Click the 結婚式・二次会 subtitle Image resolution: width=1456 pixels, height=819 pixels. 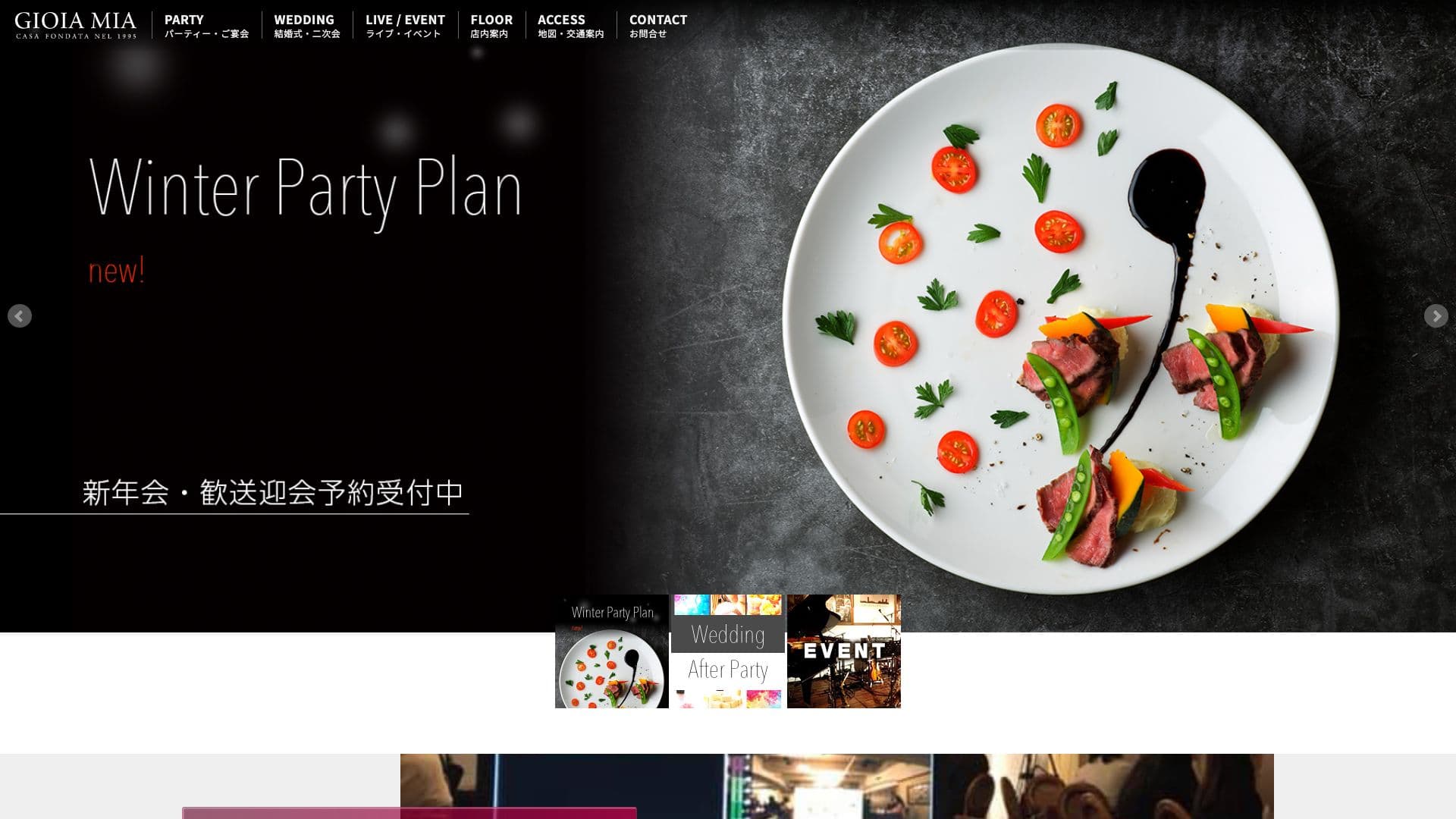[x=307, y=34]
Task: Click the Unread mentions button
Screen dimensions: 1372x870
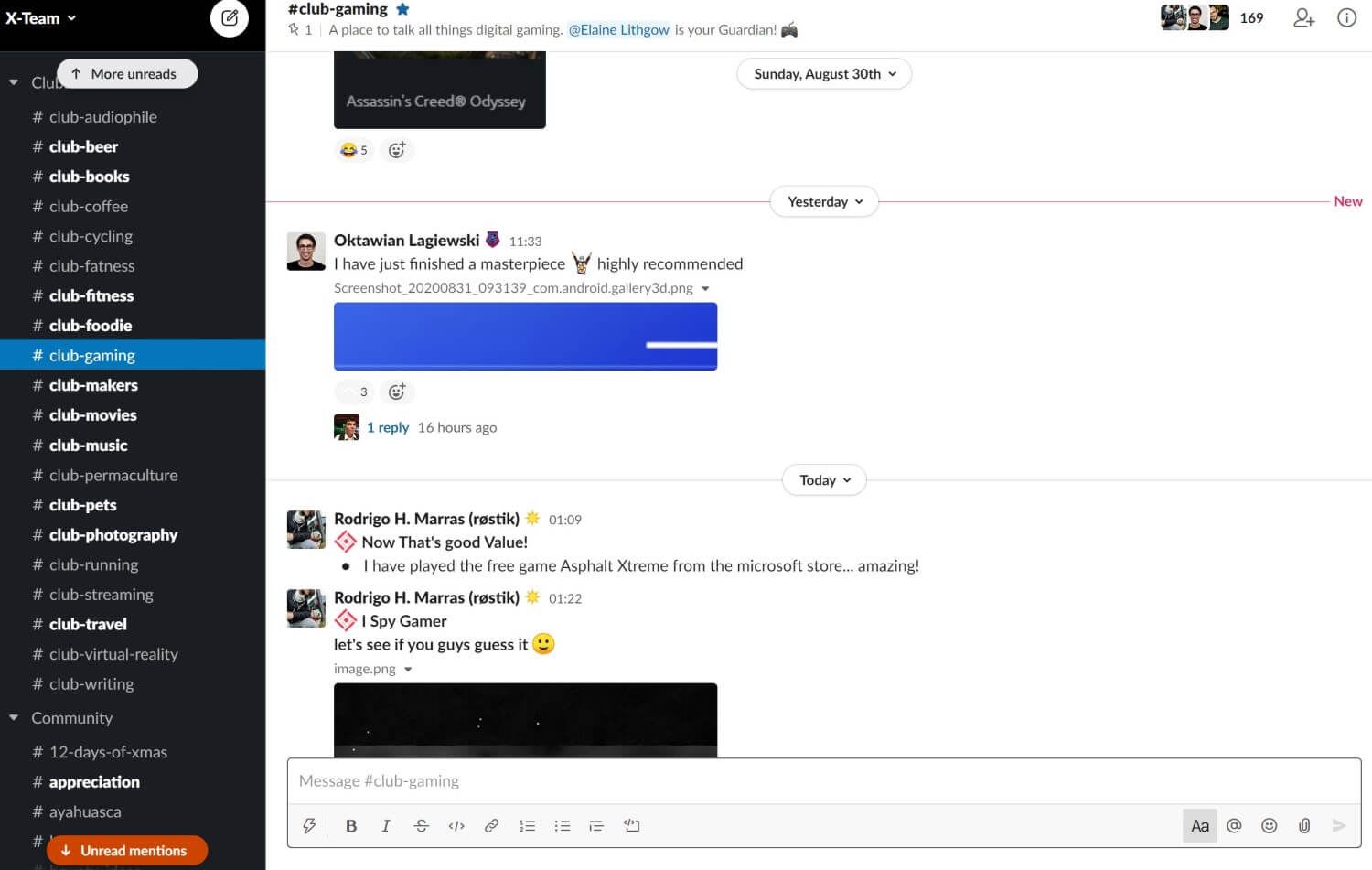Action: [x=127, y=851]
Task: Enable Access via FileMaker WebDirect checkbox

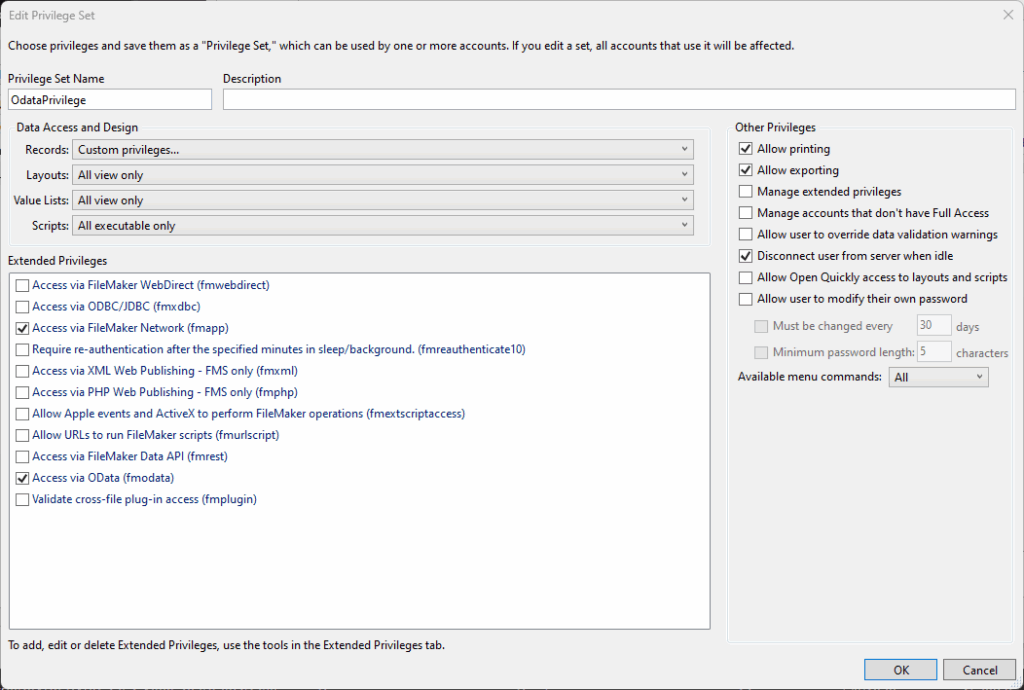Action: click(23, 285)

═══

Please output an exact repetition of the lines from the line containing "Screen dimensions: 1372x870" to the end of the records, both included, with no pictures and no additional text.

● COMPLETED EXERCISE
Screen dimensions: 1372x870
Action: [x=127, y=851]
Task: Enable Access via FileMaker WebDirect checkbox

Action: click(23, 285)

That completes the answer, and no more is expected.